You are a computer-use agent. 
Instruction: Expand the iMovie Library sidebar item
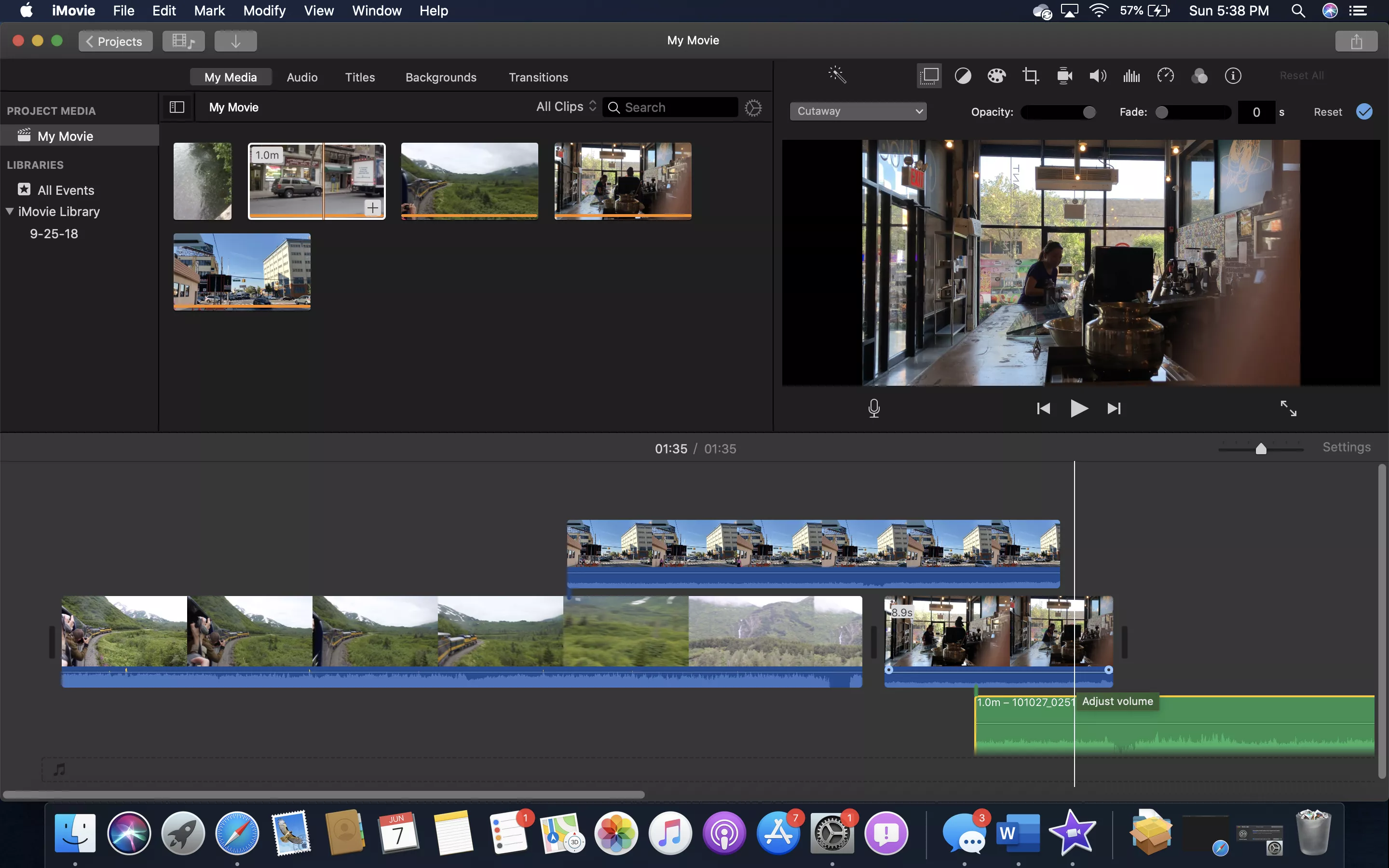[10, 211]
...
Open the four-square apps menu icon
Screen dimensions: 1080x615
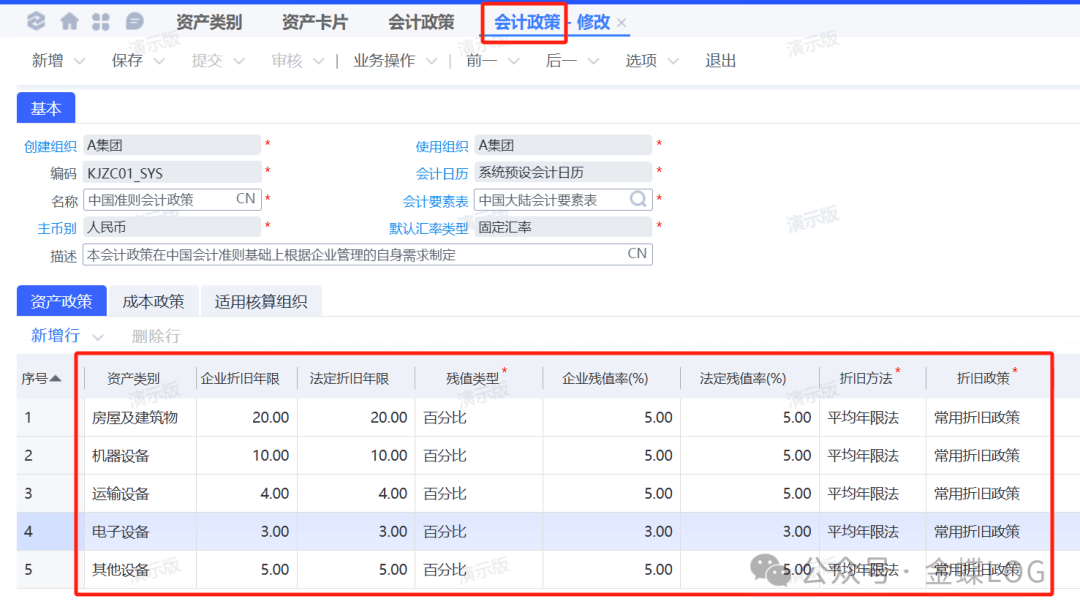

* **WHAT TO PRODUCE**
Render the items from the line containing "Open the four-square apps menu icon" through the line containing "Screen dimensions: 1080x615", inclusive, as a Markdown table with columns No. and Line, leaving out blank lines.

* **FULL OUTPUT**
| No. | Line |
|---|---|
| 1 | Open the four-square apps menu icon |
| 2 | Screen dimensions: 1080x615 |